** Study material follows **
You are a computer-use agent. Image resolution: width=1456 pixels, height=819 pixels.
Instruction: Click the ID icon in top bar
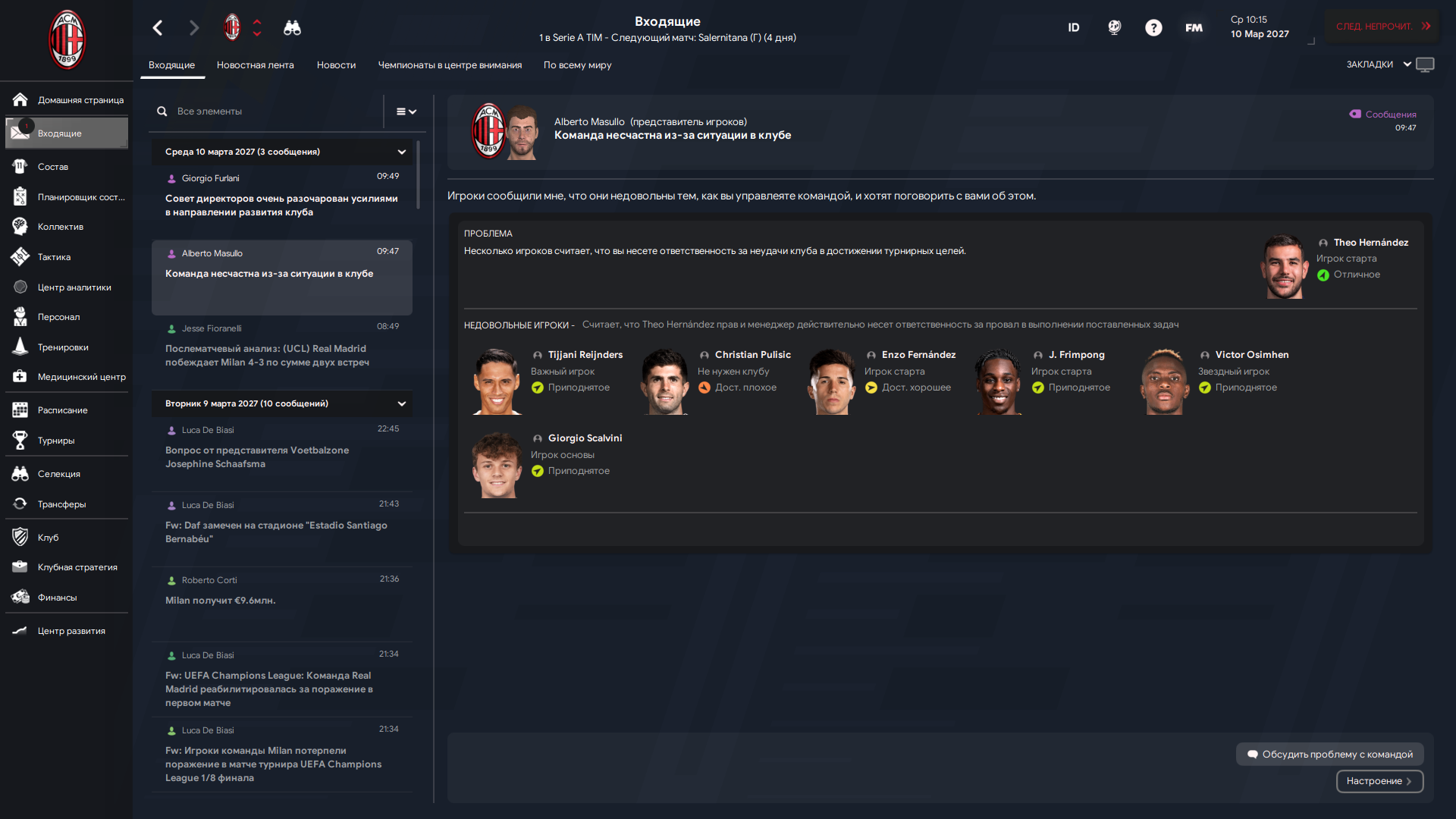click(x=1074, y=28)
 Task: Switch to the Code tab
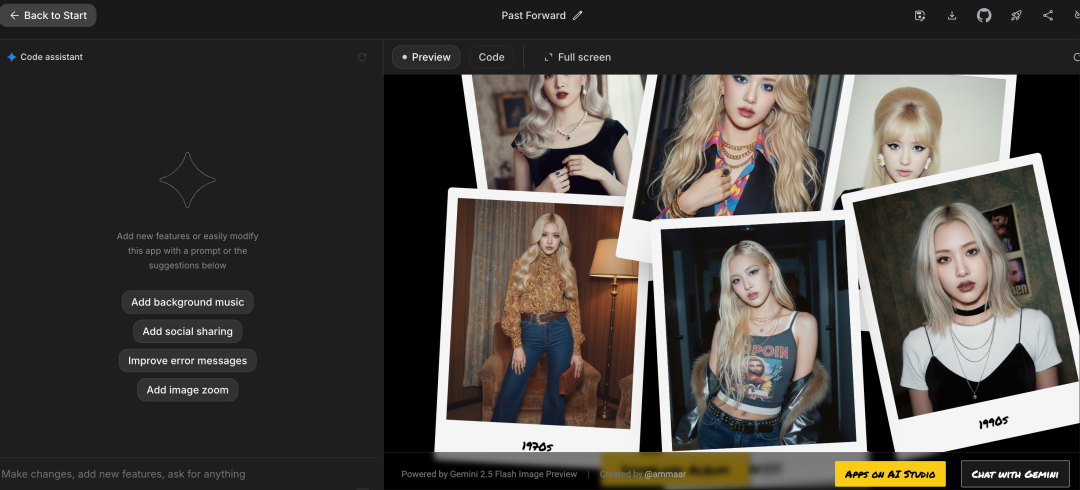[x=491, y=57]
** End of Study material **
The records above are to be restated exactly, without their pictures.

You are a computer-use agent. Image resolution: width=1456 pixels, height=819 pixels.
Instruction: Click the ID icon in top bar
click(x=1074, y=28)
 Task: Switch to the Code tab
[x=491, y=57]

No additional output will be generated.